Just a Girl – Why we put on the "Balancing Tech Culture" debate @GeeknRolla

A wrap-up post collating lots of feedback and thoughts by people who attended Geek’ n Rolla is coming. But one of the most hotly debated issues since the conference on Tuesday has been the panel about Women in Tech, specifically tech startups. Here’s who was on the panel and the original title:

11.50am
Panel: Just a girl – Balancing Tech Culture: Getting more women involved in tech startups

Moderator: Cate Sevilla, BitchBuzz
Panellists:
Leisa Reichelt, User experience consultant
Sophie Cox, Worldeka.com
Paul Walsh, OpenSoho (startups networking event) & Entrepreneur
Zuzanna Pasierbinska-Wilson, Huddle.net
Nacera Benfedda, Director of Product, Viadeo

First some background about why I put this panel together: A long time ago I was a journalist covering the media industry. That business sector was (and is) full of women, probably even over 50%. It is full of smart women contributing to a vibrant industry. I then moved on to writing about new media. In the mid-1990s, admittedly, there were more men than women generally, as it was a more male/geeky environment then. That changed and I would say that the “new media” sector is pretty balanced these days. But over the last few years I have headed profoundly into the tech space and I have been puzzled at the dearth of women involved. It really doesn’t make a lot of sense to me to be honest, and from time to time it pops up in conversations on and off-line. Plus, I think it’s something tech startups should address, not because they are inherently sexist – far from it I would say – but there are huge advantages to be had from tapping into this relatively untapped talent. And sometimes male-led tech startups don’t really *think*. For instance, they will get the cheapest office they can find in the most dangerous part of town and then wonder why they can’t attract any female candidates for that job opening…

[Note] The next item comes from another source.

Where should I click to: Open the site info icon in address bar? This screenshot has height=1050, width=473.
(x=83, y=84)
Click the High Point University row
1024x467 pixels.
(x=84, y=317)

So I felt we needed to discuss it. After consulting with lots of people and consulting with the chair, Cate Sevilla, we decided to put the debate slap bang in the middle of a fairly mainstream event for tech companies – GeeknRolla. We could have put it on as a standalone event. But we figured that would just be alienating the subject even further. It needed to be debated by men and women, broadly.

In hindsight we should have balanced the panel with more than one man – and the irony that a bad sore throat cut down our only guy was not exactly invisible. (Paul Walsh was unable to join the panel due to a bout of viral tonsillitis. And yes I replaced him with a banana, hey it was a little joke).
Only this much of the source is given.